배양 검사로 증명된 화농성 슬관절염의 관절경적 치료

  • Baek, Seung-Hoon (Department of Orthopaedic Surgery, School of Medicine, Catholic University of Daegu) ;
  • Kim, Se Sik (Department of Orthopaedic Surgery, School of Medicine, Catholic University of Daegu)
  • 백승훈 (대구가톨릭대학교 의과대학 정형외과학교실) ;
  • 김세식 (대구가톨릭대학교 의과대학 정형외과학교실)
  • Received : 2012.07.03
  • Accepted : 2012.08.13
  • Published : 2012.08.31

Abstract

Purpose: The purpose of this study is investigation of clinical and functional outcomes in homogeneous group with positive culture after arthroscopic management for pyogenic knee arthritis and analysis of factors affecting those outcomes. Materials and Methods: Thirty-two patients with positive culture after arthroscopic management were included. Mean follow-up period was 41.6 months. Clinical evaluation included death related to infection, recurrence, time to normalize erythrocyte sedimentation rate (ESR) and C-reactive protein (CRP), duration of administration of intravenous antibiotics and readmission. Radiographic evaluation was performed according to Kellgren and Lawrence. The prevalence of total knee arthroplasty was investigated and functional evaluation included modified Lysholm, Tegner activity and Korean version of the Western Ontario and McMaster Universities (K-WOMAC) score. Results: Staphylococcus aureus was identified in 21 patients. Time to normalize ESR and CRP was 78.0 and 67.6 days, respectively. Two patients died while there were six recurrences and five readmissions. Rate of recurrence was significantly high in patients with chronic renal failure (P=0.034) and incidence of readmission was associated with higher radiographic grade of osteoarthritis and rate of reoperation (P=0.032 and P=0.006, respectively). At the final follow-up, radiographic grade worsened in 21 patients and was associated with those at first visit. Five arthroplasties were performed.
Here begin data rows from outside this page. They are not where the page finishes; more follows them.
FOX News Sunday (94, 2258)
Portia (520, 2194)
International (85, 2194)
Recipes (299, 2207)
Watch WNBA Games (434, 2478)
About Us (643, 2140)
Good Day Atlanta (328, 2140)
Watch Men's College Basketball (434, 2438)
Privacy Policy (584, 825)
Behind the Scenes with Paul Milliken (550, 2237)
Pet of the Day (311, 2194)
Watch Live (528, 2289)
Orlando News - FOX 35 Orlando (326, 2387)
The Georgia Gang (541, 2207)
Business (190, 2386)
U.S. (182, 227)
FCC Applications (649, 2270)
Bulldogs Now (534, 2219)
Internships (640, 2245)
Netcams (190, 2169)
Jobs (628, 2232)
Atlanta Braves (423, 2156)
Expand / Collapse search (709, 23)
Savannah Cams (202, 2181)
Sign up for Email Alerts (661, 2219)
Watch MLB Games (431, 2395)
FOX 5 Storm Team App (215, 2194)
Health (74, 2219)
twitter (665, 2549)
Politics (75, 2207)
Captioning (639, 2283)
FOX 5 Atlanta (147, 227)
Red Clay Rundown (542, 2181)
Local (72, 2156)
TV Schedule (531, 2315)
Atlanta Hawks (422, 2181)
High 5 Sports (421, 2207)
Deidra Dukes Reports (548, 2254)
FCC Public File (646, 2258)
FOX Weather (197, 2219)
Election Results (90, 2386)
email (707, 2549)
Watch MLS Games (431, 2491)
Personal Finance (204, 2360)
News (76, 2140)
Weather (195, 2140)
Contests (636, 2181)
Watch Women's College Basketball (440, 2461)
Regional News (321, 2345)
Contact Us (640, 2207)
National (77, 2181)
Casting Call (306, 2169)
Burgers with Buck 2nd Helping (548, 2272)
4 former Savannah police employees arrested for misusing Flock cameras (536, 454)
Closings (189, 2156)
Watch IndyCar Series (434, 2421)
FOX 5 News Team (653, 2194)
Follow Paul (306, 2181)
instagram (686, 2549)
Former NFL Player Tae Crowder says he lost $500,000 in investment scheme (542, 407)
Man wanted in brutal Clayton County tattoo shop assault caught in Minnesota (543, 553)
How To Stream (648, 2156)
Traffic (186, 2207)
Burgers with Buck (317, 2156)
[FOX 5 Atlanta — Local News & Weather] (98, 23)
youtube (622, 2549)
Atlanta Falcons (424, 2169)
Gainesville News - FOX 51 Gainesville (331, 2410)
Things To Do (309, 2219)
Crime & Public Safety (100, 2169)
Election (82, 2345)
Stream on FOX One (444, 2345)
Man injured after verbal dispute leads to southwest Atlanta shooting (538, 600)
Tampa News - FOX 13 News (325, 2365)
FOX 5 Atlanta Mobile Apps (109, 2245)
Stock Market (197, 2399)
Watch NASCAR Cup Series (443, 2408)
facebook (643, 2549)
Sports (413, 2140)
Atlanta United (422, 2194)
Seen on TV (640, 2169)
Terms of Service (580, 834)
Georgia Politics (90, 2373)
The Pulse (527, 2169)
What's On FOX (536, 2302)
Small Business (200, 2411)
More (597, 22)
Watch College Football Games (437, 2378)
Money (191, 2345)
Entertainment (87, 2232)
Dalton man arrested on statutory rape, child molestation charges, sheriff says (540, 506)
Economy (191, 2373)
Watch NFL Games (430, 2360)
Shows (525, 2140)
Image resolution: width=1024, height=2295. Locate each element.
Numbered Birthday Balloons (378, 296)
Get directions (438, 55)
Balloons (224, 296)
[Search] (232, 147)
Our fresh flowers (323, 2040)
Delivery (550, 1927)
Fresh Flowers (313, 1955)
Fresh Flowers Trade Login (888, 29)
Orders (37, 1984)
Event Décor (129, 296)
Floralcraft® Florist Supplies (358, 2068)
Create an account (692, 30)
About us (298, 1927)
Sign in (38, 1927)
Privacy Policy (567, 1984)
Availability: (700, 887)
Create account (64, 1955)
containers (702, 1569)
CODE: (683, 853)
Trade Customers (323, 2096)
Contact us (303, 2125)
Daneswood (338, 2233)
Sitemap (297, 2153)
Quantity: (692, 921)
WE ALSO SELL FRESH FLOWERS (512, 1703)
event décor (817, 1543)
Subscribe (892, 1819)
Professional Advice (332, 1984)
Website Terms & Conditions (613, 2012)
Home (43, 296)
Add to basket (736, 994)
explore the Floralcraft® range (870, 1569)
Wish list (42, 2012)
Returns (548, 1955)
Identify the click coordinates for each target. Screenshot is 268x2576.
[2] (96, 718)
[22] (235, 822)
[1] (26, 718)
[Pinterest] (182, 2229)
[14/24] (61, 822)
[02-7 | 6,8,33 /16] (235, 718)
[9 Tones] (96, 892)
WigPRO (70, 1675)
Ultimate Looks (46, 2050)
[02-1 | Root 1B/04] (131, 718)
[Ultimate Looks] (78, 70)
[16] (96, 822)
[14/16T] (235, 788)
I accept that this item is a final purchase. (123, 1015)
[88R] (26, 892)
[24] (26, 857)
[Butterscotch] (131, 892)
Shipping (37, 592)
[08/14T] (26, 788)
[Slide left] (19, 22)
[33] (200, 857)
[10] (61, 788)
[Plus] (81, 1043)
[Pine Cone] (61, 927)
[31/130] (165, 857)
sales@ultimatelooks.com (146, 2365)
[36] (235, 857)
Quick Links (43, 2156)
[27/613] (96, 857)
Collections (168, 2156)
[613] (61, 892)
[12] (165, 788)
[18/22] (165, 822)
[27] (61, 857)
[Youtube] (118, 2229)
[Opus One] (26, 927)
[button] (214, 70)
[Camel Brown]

Average modified Lysholm score, Tegner activity score and K-WOMAC score were 53.5, 2.7, 44.2 points, respectively. Conclusion: The severity of osteoarthritis on final radiographs was associated with those at first visit. Patients with higher grade of osteoarthritis at first visit showed higher incidence of readmission and those with chronic renal failure demonstrated higher chances of recurrence.